### Work order
In full and without change, retype the records.
======== Given records
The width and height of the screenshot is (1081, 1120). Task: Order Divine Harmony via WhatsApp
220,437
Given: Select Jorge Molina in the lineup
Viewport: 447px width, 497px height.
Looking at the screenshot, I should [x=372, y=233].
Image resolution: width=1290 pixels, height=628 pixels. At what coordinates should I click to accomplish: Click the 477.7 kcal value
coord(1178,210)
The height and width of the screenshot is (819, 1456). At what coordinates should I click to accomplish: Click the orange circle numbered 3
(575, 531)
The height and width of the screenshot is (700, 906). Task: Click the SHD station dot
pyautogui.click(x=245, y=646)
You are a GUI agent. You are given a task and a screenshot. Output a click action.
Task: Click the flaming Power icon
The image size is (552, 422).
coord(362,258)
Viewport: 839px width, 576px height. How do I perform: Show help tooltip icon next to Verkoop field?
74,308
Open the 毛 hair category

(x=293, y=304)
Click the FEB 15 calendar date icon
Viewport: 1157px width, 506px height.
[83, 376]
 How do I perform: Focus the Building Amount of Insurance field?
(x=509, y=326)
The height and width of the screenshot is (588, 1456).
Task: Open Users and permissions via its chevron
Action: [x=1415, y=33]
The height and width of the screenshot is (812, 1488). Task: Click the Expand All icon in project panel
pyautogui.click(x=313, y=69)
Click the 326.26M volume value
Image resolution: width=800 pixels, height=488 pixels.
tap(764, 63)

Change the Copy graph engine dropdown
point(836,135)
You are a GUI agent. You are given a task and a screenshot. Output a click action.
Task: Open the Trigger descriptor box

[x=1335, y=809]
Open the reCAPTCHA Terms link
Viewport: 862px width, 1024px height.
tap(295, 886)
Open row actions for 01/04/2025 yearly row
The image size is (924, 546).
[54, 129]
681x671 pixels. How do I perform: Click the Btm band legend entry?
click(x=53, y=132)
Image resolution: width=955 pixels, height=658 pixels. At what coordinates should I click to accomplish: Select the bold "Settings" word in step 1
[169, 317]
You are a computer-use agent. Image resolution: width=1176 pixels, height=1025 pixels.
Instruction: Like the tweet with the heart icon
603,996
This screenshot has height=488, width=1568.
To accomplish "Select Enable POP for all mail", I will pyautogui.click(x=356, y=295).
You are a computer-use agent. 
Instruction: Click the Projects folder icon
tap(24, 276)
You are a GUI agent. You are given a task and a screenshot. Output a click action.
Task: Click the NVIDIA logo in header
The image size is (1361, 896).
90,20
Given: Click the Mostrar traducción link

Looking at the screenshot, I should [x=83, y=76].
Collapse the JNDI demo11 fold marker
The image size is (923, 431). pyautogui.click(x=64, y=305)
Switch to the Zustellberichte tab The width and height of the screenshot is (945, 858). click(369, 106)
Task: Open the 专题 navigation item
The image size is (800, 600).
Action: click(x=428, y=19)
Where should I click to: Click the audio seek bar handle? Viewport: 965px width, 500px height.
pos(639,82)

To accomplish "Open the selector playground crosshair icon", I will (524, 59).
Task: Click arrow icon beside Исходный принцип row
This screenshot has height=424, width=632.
================
### Written reply
The width and height of the screenshot is (1081, 1120). Task: Order Divine Harmony via WhatsApp
220,437
Given: Select Jorge Molina in the lineup
Viewport: 447px width, 497px height.
Looking at the screenshot, I should [x=372, y=233].
Image resolution: width=1290 pixels, height=628 pixels. At what coordinates should I click to accomplish: Click the 477.7 kcal value
coord(1178,210)
The height and width of the screenshot is (819, 1456). At what coordinates should I click to accomplish: Click the orange circle numbered 3
(575, 531)
The height and width of the screenshot is (700, 906). Task: Click the SHD station dot
pyautogui.click(x=245, y=646)
You are a GUI agent. You are given a task and a screenshot. Output a click action.
Task: Click the flaming Power icon
The image size is (552, 422).
coord(362,258)
Viewport: 839px width, 576px height. How do I perform: Show help tooltip icon next to Verkoop field?
74,308
Open the 毛 hair category

(x=293, y=304)
Click the FEB 15 calendar date icon
Viewport: 1157px width, 506px height.
[83, 376]
 How do I perform: Focus the Building Amount of Insurance field?
(x=509, y=326)
The height and width of the screenshot is (588, 1456).
Task: Open Users and permissions via its chevron
Action: [x=1415, y=33]
The height and width of the screenshot is (812, 1488). Task: Click the Expand All icon in project panel
pyautogui.click(x=313, y=69)
Click the 326.26M volume value
Image resolution: width=800 pixels, height=488 pixels.
tap(764, 63)

Change the Copy graph engine dropdown
point(836,135)
You are a GUI agent. You are given a task and a screenshot. Output a click action.
Task: Open the Trigger descriptor box

[x=1335, y=809]
Open the reCAPTCHA Terms link
Viewport: 862px width, 1024px height.
tap(295, 886)
Open row actions for 01/04/2025 yearly row
The image size is (924, 546).
[54, 129]
681x671 pixels. How do I perform: Click the Btm band legend entry?
click(x=53, y=132)
Image resolution: width=955 pixels, height=658 pixels. At what coordinates should I click to accomplish: Select the bold "Settings" word in step 1
[169, 317]
You are a computer-use agent. Image resolution: width=1176 pixels, height=1025 pixels.
Instruction: Like the tweet with the heart icon
603,996
This screenshot has height=488, width=1568.
To accomplish "Select Enable POP for all mail", I will pyautogui.click(x=356, y=295).
You are a computer-use agent. 
Instruction: Click the Projects folder icon
tap(24, 276)
You are a GUI agent. You are given a task and a screenshot. Output a click action.
Task: Click the NVIDIA logo in header
The image size is (1361, 896).
90,20
Given: Click the Mostrar traducción link

Looking at the screenshot, I should [x=83, y=76].
Collapse the JNDI demo11 fold marker
The image size is (923, 431). pyautogui.click(x=64, y=305)
Switch to the Zustellberichte tab The width and height of the screenshot is (945, 858). click(369, 106)
Task: Open the 专题 navigation item
The image size is (800, 600).
Action: click(x=428, y=19)
Where should I click to: Click the audio seek bar handle? Viewport: 965px width, 500px height.
pos(639,82)

To accomplish "Open the selector playground crosshair icon", I will (524, 59).
Task: Click arrow icon beside Исходный принцип row
This screenshot has height=424, width=632.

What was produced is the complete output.